Dataset excerpts
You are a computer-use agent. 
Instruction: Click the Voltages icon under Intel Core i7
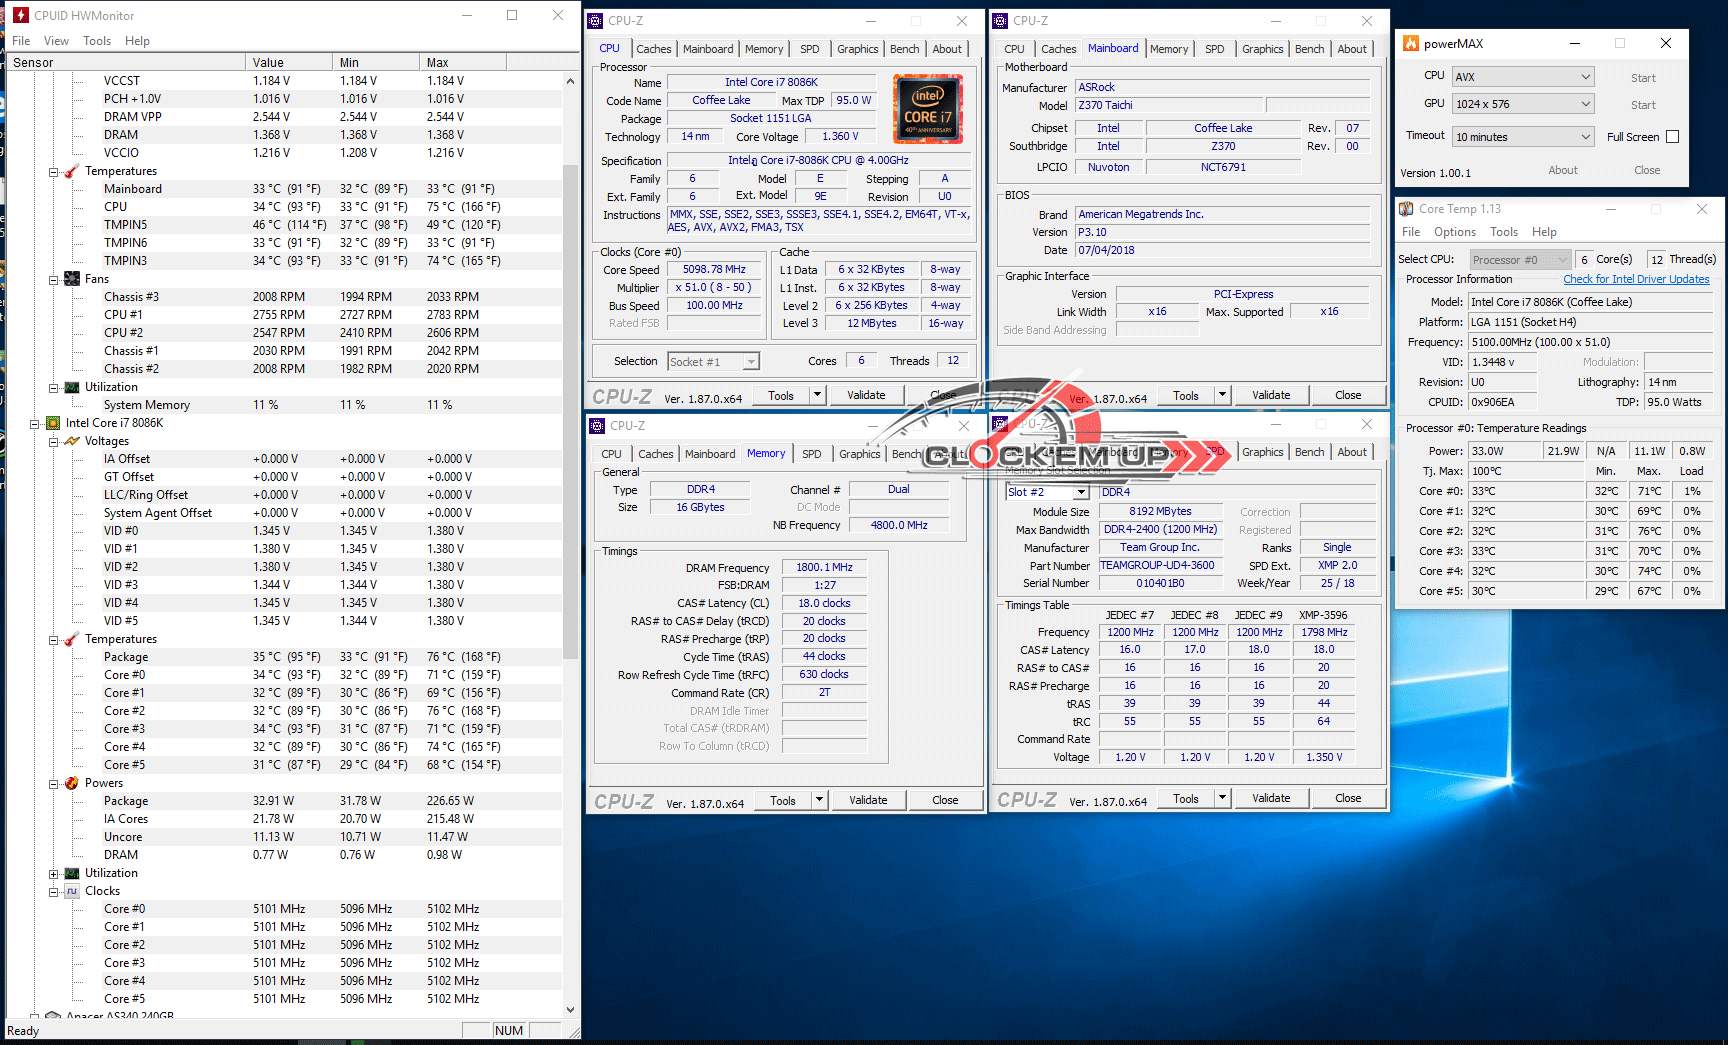72,441
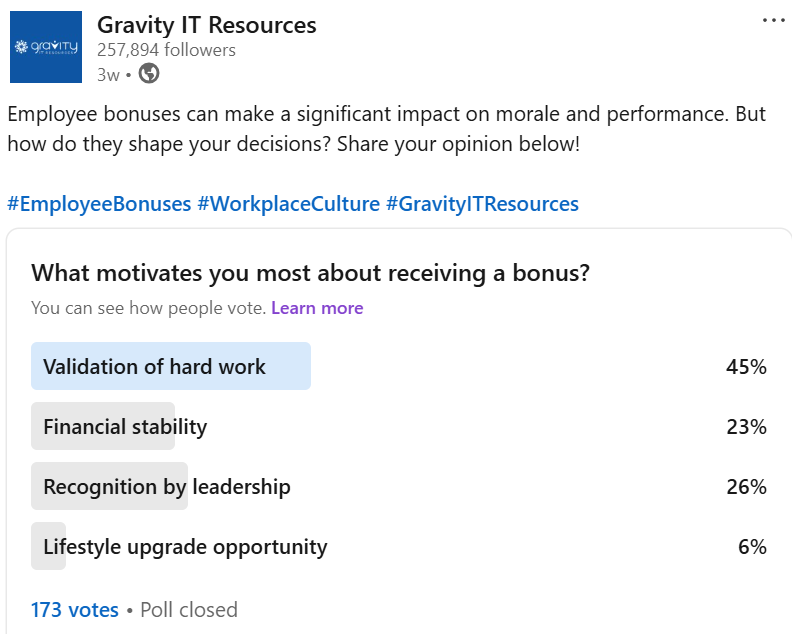
Task: Click the globe public visibility icon
Action: pos(149,73)
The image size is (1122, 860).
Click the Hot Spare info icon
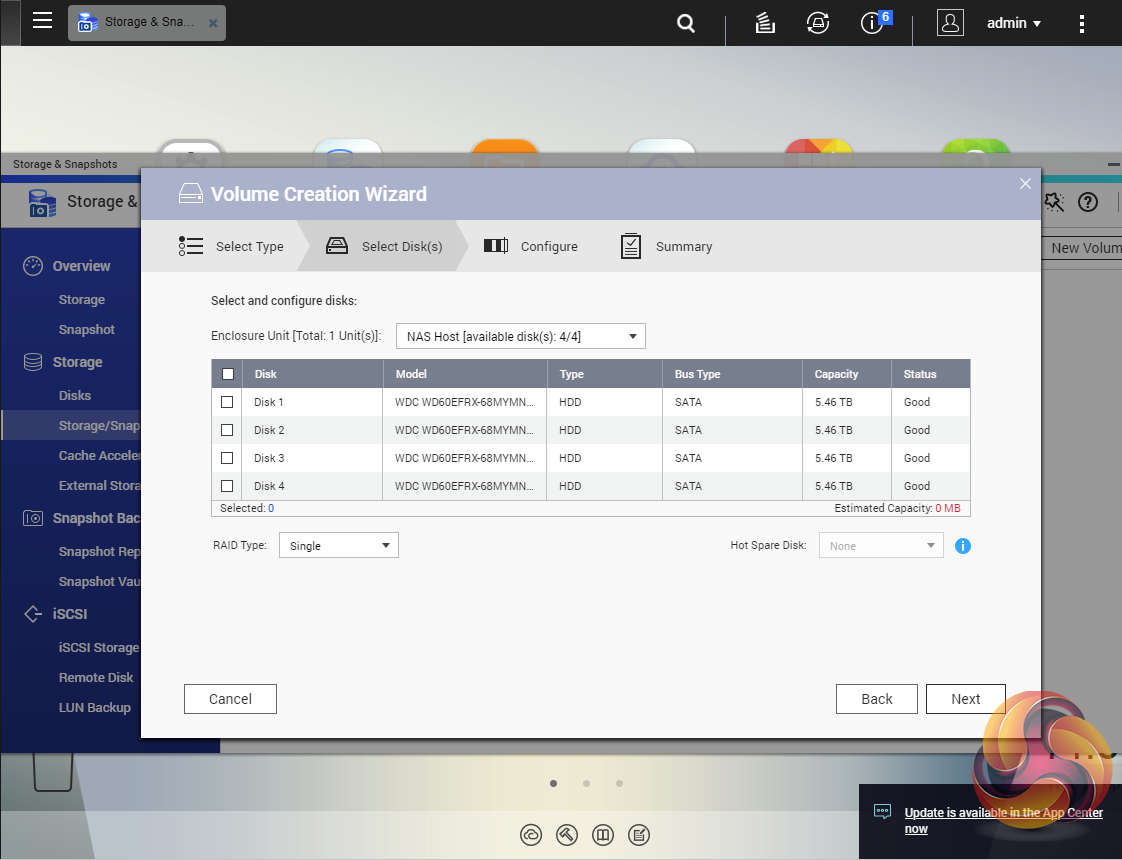(963, 546)

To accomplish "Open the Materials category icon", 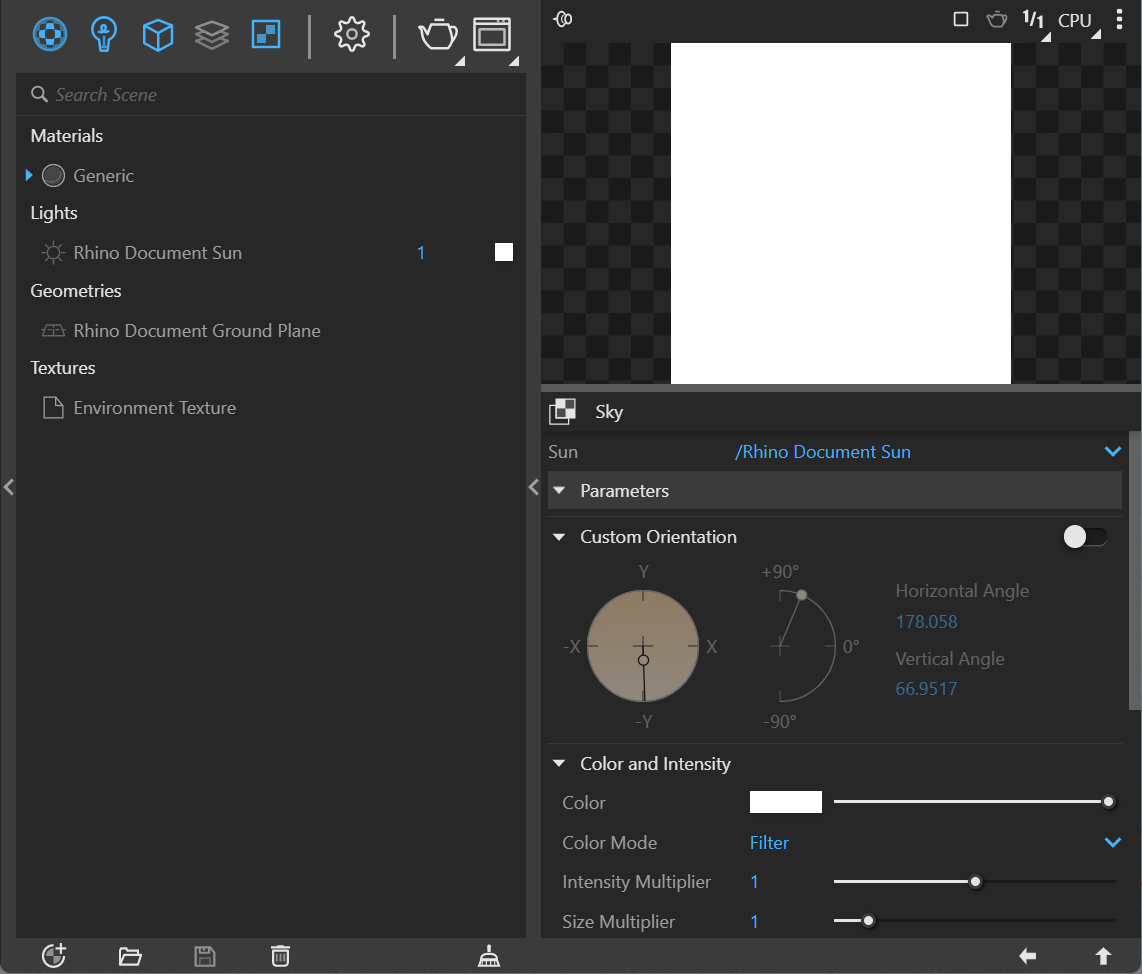I will click(x=50, y=34).
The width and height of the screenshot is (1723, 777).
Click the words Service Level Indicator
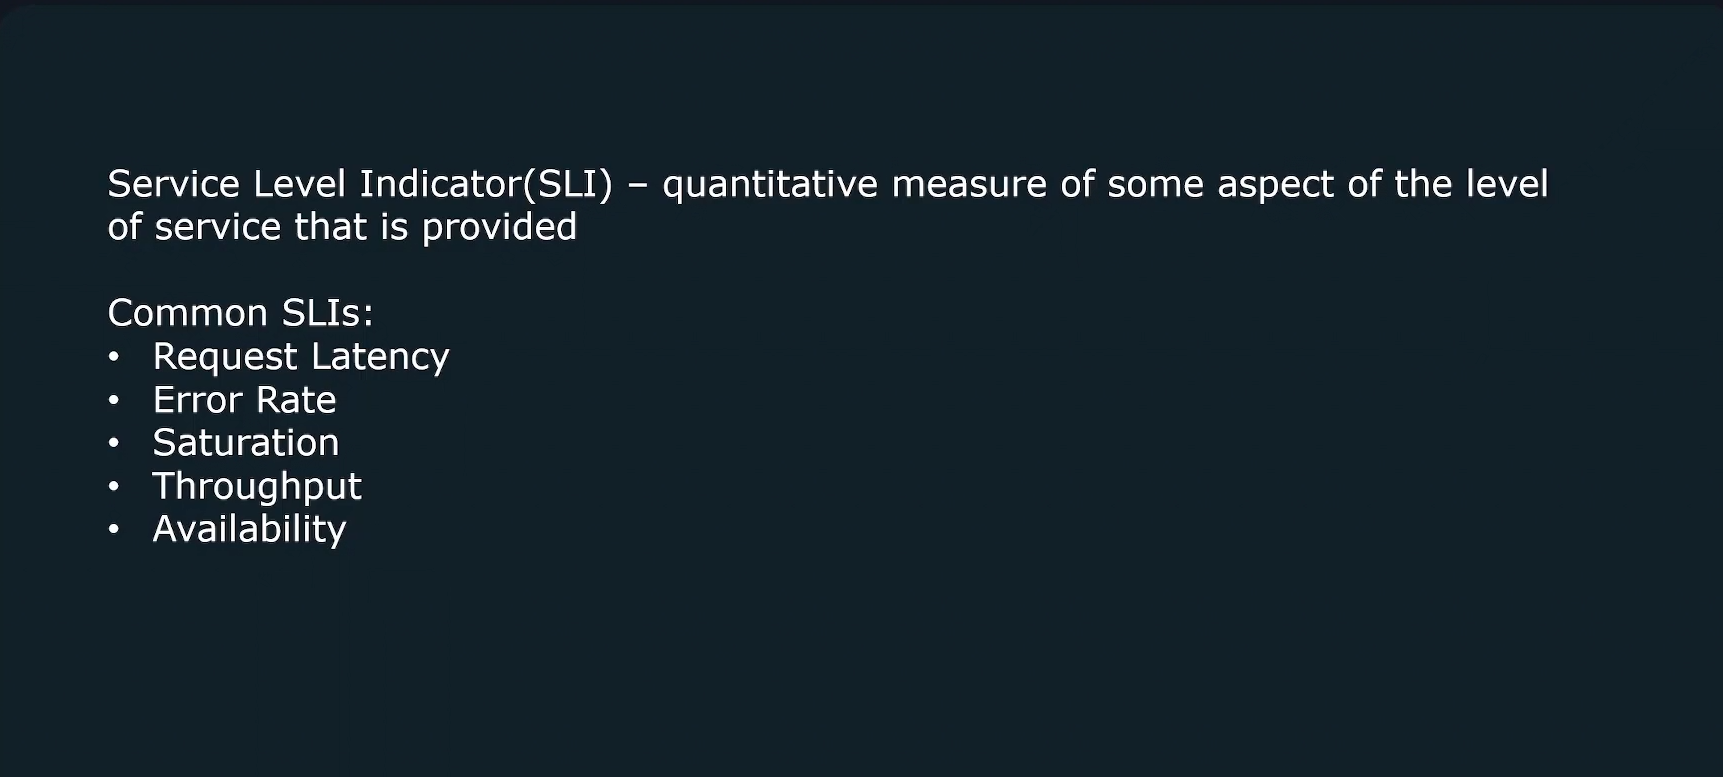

→ **Exercise**
Please give an exact copy of the lines from the line containing "The width and" through the end of the records above, pictures excluded.

→ **Your response**
The width and height of the screenshot is (1723, 777).
Click the words Service Level Indicator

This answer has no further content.